The US Federal Reserve has decided to keep interest rates steady at 3.5 to 3.75 percent, a move that comes amid rising inflation pressures largely driven by increased energy prices due to the ongoing conflict in the Middle East. This decision marks the first policy meeting under new chair Kevin Warsh, who has taken over from Jerome Powell. The Fed noted that economic activity is still expanding, but uncertainty remains high, particularly because of the war’s impact on energy supply chains.
Inflation has surged to a three-year high of 4.2 percent, with energy prices alone jumping 23.5 percent in May. While there are signs of a potential peace deal that could stabilize oil prices, the effects of supply chain disruptions and depleted fuel reserves mean that consumers may not see relief from high energy costs for several months.

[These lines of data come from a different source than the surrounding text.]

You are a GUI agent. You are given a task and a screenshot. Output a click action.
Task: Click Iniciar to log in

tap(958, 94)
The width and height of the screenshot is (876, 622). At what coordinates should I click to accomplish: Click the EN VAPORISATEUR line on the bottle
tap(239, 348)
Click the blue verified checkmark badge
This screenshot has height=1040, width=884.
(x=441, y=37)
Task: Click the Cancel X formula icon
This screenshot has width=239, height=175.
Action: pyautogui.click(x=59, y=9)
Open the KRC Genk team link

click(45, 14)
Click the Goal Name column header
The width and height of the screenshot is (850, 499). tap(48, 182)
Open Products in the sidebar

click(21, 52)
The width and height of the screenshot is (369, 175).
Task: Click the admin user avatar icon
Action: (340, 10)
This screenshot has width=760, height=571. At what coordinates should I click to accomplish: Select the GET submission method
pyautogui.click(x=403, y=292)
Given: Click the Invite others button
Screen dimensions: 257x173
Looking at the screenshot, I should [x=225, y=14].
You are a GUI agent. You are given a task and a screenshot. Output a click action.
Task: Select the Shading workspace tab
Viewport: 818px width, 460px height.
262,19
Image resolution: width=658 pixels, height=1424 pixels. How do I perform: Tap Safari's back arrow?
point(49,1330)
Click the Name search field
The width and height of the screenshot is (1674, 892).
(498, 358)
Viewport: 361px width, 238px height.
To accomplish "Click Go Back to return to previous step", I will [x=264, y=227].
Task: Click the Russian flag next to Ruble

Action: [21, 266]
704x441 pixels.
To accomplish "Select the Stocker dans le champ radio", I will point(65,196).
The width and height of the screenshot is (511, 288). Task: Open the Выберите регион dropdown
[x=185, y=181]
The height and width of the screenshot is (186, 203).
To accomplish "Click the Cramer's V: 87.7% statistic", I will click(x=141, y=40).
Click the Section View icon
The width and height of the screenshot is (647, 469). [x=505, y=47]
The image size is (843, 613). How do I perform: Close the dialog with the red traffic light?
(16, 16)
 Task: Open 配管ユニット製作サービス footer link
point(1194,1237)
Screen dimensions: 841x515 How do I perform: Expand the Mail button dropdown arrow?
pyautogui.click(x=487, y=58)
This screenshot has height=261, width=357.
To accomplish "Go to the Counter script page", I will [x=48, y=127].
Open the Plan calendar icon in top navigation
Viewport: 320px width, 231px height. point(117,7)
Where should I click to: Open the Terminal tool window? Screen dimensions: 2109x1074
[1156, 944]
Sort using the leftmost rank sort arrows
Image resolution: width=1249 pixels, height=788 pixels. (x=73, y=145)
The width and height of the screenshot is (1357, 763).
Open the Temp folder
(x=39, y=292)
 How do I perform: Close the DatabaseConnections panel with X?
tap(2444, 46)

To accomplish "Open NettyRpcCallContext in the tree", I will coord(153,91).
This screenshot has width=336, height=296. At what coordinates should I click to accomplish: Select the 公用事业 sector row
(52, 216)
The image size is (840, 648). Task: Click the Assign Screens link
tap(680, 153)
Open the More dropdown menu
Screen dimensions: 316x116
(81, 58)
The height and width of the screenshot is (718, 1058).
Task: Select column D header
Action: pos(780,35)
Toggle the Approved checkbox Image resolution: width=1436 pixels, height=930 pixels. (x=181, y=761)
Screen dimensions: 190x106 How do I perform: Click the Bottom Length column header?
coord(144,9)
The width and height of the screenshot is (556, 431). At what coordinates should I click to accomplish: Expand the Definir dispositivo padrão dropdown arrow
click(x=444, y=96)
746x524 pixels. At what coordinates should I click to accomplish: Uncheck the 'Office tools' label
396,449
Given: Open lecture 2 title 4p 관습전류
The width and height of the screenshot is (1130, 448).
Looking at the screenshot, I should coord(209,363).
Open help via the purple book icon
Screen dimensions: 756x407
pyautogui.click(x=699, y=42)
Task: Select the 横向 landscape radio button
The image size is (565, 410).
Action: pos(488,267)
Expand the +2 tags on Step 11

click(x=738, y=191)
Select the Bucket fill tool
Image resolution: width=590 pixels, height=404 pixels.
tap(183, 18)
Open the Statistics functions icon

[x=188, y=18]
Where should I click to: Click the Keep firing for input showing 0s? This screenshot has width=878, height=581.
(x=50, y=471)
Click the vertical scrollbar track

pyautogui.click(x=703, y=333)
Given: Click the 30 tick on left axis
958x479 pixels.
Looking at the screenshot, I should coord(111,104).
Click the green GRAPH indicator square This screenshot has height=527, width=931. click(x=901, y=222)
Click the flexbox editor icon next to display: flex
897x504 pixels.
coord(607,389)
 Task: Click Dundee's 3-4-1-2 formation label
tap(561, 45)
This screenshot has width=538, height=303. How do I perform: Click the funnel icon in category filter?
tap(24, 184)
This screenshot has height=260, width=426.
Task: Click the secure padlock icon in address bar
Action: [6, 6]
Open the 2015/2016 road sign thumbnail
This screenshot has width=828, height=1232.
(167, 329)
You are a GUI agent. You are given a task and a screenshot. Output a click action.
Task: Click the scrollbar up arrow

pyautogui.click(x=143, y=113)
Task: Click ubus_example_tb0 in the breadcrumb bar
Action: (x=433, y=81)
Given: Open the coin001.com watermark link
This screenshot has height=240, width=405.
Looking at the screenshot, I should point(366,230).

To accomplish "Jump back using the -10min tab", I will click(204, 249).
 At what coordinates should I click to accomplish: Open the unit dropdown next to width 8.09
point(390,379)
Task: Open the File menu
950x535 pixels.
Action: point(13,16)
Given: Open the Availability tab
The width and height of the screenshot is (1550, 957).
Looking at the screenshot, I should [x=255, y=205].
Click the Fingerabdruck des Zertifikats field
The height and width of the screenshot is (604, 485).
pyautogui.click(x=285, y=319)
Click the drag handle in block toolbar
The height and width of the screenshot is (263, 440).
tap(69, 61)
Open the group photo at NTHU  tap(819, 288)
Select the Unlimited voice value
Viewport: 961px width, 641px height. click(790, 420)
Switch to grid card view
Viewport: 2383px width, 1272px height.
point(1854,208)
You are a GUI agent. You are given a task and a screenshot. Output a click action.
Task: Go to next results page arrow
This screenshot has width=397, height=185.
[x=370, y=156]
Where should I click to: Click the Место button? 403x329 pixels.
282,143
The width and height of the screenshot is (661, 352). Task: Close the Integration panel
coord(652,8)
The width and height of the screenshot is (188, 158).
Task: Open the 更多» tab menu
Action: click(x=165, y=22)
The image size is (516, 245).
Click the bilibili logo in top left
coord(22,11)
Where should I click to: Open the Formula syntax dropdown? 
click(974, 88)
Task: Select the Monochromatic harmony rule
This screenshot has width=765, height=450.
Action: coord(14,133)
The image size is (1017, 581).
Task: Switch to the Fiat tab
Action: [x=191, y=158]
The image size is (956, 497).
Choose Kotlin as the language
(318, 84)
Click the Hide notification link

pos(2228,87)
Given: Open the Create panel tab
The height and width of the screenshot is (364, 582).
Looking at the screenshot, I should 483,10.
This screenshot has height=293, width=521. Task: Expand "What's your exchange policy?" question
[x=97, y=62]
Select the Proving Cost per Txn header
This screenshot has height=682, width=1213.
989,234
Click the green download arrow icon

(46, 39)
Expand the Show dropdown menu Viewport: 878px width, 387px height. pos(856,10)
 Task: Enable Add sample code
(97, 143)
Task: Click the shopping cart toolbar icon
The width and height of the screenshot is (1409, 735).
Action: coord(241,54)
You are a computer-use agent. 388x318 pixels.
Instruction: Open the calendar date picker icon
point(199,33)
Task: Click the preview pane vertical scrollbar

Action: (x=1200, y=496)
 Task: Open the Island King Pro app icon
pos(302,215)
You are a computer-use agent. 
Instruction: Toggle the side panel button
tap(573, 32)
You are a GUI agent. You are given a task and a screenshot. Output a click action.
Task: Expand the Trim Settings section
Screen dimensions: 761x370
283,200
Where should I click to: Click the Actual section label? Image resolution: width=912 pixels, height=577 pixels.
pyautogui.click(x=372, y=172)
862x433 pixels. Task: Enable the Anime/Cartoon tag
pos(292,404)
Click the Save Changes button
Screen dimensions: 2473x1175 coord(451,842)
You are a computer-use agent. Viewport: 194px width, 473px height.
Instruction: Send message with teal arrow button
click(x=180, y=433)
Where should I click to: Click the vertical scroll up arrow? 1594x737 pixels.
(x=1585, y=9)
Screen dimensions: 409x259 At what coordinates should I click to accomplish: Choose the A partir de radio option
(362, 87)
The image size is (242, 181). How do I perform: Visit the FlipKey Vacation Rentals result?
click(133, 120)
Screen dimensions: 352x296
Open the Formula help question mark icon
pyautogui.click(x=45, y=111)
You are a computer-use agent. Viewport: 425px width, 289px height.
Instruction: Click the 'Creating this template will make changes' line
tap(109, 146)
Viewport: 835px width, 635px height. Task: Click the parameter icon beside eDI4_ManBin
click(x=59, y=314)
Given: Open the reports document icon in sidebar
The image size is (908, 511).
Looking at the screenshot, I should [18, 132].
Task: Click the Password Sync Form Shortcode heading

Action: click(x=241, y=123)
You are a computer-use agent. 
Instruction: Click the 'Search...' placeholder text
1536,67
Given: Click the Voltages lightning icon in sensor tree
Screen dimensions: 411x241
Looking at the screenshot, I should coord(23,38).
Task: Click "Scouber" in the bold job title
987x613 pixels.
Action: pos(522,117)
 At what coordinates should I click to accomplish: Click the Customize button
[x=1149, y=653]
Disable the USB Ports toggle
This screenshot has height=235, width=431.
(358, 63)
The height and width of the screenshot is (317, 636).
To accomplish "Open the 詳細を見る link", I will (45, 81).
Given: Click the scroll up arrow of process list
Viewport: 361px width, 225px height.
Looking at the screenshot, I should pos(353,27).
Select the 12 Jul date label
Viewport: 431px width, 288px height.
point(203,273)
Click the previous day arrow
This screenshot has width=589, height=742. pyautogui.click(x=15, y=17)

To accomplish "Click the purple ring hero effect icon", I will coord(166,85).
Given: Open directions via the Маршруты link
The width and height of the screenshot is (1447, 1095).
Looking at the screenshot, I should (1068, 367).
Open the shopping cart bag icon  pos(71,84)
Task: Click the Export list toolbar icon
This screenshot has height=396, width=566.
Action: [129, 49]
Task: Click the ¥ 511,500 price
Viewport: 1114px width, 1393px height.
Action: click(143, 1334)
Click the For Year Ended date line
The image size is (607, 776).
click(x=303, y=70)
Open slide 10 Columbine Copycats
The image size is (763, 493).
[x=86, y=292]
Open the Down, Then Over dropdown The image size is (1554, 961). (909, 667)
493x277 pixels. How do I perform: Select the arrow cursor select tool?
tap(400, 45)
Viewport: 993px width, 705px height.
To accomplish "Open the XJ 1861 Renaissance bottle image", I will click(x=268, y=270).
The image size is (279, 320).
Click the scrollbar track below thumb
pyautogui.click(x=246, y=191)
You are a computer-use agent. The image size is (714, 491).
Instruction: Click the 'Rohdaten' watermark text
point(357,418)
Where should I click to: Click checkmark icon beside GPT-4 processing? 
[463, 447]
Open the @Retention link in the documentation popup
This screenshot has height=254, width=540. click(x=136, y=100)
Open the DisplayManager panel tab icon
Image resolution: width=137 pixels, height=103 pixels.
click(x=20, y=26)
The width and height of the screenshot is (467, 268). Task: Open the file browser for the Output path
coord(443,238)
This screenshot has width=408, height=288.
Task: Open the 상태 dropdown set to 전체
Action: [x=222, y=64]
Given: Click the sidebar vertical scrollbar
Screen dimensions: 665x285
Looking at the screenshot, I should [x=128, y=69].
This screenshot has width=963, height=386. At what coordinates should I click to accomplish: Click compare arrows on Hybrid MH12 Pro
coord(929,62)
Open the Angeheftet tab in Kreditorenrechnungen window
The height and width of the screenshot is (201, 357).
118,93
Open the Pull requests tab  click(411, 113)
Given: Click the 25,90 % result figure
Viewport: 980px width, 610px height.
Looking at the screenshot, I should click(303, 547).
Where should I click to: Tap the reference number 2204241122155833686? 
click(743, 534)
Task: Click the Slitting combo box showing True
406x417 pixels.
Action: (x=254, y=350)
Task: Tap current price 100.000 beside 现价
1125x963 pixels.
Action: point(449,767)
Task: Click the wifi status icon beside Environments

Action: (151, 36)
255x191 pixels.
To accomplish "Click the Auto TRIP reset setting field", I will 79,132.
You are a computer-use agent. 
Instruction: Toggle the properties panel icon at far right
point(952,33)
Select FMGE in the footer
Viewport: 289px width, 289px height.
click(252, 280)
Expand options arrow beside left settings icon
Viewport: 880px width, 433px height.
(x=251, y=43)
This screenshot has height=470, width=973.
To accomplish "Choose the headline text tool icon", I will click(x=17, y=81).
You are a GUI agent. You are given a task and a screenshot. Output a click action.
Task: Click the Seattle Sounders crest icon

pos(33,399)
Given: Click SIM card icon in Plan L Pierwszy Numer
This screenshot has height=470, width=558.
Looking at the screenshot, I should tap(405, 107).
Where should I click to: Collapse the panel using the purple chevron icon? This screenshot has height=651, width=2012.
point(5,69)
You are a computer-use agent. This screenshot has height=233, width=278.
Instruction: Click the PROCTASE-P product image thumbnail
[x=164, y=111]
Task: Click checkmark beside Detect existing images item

This situation complicates the Fed’s monetary policy, as it must balance inflation control with economic growth.
President Trump’s previous stance on interest rates has shifted in light of these inflationary pressures. He has praised Warsh but is now opposing any rate increases, reflecting a significant change in the administration’s approach to monetary policy. Analysts suggest that while rates are currently stable, the likelihood of hikes increases as economic conditions evolve, with predictions of potential increases by late 2027.
As the Fed navigates these challenges, the implications for the UK economy are noteworthy. Rising US interest rates could influence global financial markets, affecting exchange rates and investment flows. UK households and businesses may face higher borrowing costs if the Fed’s actions lead to increased rates in the UK as well, highlighting the interconnectedness of global economies.